**Saved data entries**.
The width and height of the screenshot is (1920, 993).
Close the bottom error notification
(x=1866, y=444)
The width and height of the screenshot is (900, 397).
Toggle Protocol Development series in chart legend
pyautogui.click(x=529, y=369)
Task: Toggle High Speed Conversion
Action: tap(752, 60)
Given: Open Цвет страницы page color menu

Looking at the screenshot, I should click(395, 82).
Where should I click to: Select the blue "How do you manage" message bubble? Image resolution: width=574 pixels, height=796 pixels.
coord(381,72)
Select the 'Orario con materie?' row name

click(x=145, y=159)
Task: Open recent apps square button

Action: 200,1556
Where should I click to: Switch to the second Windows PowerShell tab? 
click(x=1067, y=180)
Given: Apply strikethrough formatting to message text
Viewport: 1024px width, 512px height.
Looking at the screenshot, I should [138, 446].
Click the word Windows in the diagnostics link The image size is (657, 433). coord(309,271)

**Problem description**.
Reproduce exactly what appears from the line containing "Given: Apply strikethrough" down to the final line of the data.

**Answer below**.
Given: Apply strikethrough formatting to message text
Viewport: 1024px width, 512px height.
Looking at the screenshot, I should [138, 446].
Click the word Windows in the diagnostics link The image size is (657, 433). coord(309,271)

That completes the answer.